Watergate: How American democracy survived

Watergate: How American democracy survived

by Shania Dedigama 06-10-2022 | 10:17 AM

Throughout the 20th century, America attempted to become the paradigm of democratic purity, a bastion of democracy for the free world. In comparison to their Cold War rivals the Soviet Union, America was the land of liberty but not without its failings. In 1972, the White House of President Richard Nixon shocked America and the world with what could be known as the most publicized breaches of democracy and to date, possibly the gravest failing of American democracy.

What was the Watergate scandal?

A June 1972 break-in to the Democratic National Committee headquarters (by members of the Nixon re-election campaign) led to an investigation that revealed multiple abuses of power by the Nixon administration.

The scandal

Richard Nixon was a republican who had lost his first bid for the 1960 presidential ticket to a younger, more dynamic John F Kennedy. He ran again in 1968 and won the White House, beating his Democratic opponent Hubert Humphrey. In 1969, Nixon inherited an America in chaos, crime rates were escalating, America was involved in an increasingly futile war in Vietnam, there was a rising radical left, and violent civil rights groups. A deeply divided country overestimated the capacity of their newly elected president.

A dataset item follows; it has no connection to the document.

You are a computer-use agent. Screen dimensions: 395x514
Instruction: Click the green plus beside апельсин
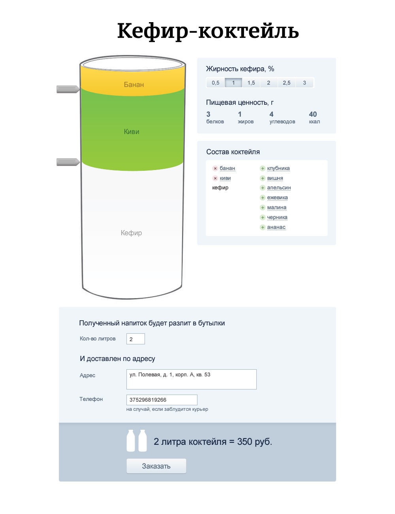tap(263, 188)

Subsequent to a rough first term in office, Nixon who had waited nearly a decade to take the White House, wished to keep it for a second term. He launched an extremely aggessive re-election campaign against his Democratic opponent George McGovern, plagued with illegal espionage, wiretapping and theft of documents. The covert actions of the re-election campaign culminated in 2 of Nixon's re-election campaign aids breaking and entering into the Democratic national committee headquarters (at the Watergate building in Washington D. C.). Upon the arrest of the 2 Nixon aids, in a bid to cover up his involvement in the scandal, Nixon suggested bribery and CIA intervention to impede FBI investigations into the break-in. Thus the term Watergate came to encompass a plethora of illegal activities committed by the Nixon administration.

Aftermath

Publicity of the scandal led to a plummeting of Nixon's popularity polls and calls for impeachment. Throughout however, Nixon consistently denied any accusation of wrongdoing. The release of White House tapes (installed by presidents to record conversations in the Oval Office) revealed that the Nixon administration had been lying to the nation and committing

campaign fraud in addition to bribery and manipulation of the FBI. Americans had never seen such a breach of democracy and called for the immediate impeachment of the president. Politically destroyed and all credibility lost, Nixon made the executive decision to resign from office. In the aftermath of Watergate, congress ratified laws to require financial disclosures of key government officials, amend the Freedom of information act and enacted changes to campaign financing.

Not only did American democracy survive this political scandal, but it enforced measures to ensure that the world knew that power was really in the hands of the American people, and that democracy was so powerful that it erased corruption from even the White House.